I think somewhere in between the realm of reason and insanity, I am tricking myself with a well known PUA technique. I made the mistake when I started planning that day, the scene kept replaying in my head and unconsciously I felt like we have been through a lot. Even though I just barely know her.
So now I am hopelessly attached to some one whom I don't really know much about. But one thing I know for certain; I need to be very careful about relationships. She clearly has not moved on from her ex even though it's four years ago.
I don't get it, I really don't see much quality in her from a logical point of view. She is not my usual type; she has a tattoo on her arm, she is loquacious, and she seems like the kind of girl who would go clubbing even though there is a test next day. So why am I so interested in her? Is it because the simple possibility that she seemed interested in me as well? I know I am just fooling myself, no sane girl would cry about her ex the night before her Valentine date. She is clearly not dating material, the best solution is to just keep her as a friend.
So now that we are talking about standards, what some are my standards for my ideal date. Well, even after all those years of loneliness, I still have quite a high bar for girls. Which isn't exactly a good thing, consider the school I am going to is 70% guys.

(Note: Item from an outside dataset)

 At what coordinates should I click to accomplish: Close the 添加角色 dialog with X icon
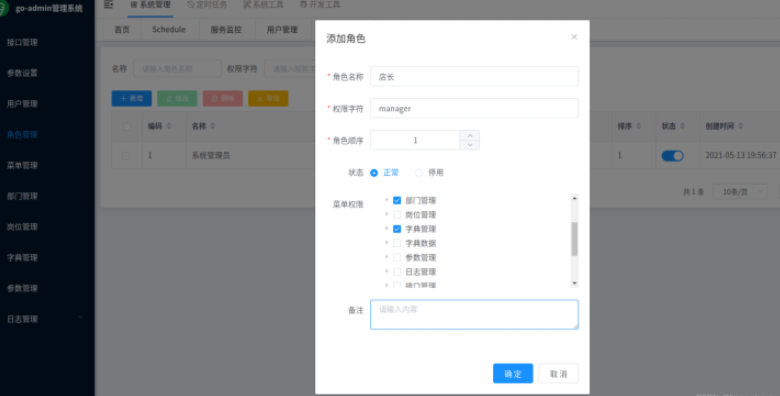click(574, 37)
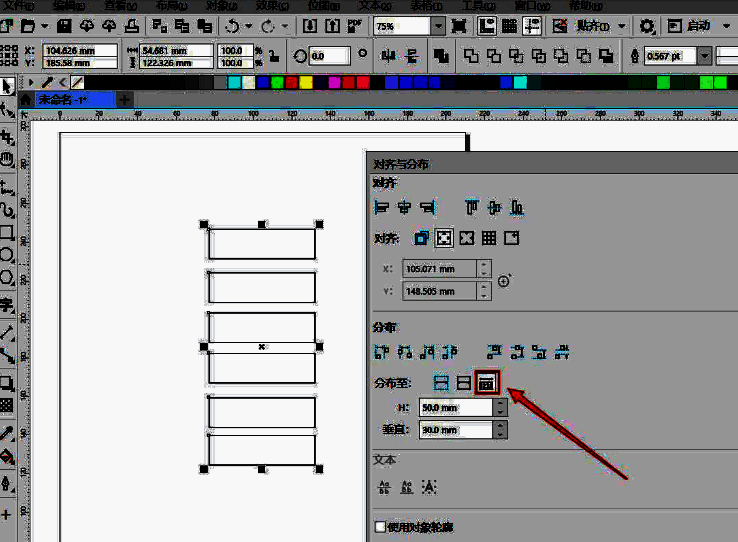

What I am looking for in a girl...I always thought I would meet her while playing music, and she would just go on and on about music. She would be sophisticated but in also weird; like maybe she would have balancing issues or really afraid of the dark. She should have an open mind about things, and fairly independent. She needs to be sensitive and romantic, but also sarcastic when the situation calls for it. She would remember important dates like Birthday days and anniversary and be extremely good at giving gifts. She would walk beside me when I am collecting my thoughts on a long walk. She would do crazy things with me when I ask her, such as driving 30 miles to watch the sky...
Isn't that a crazy list? I wonder if this world has some one crazy enough to have me.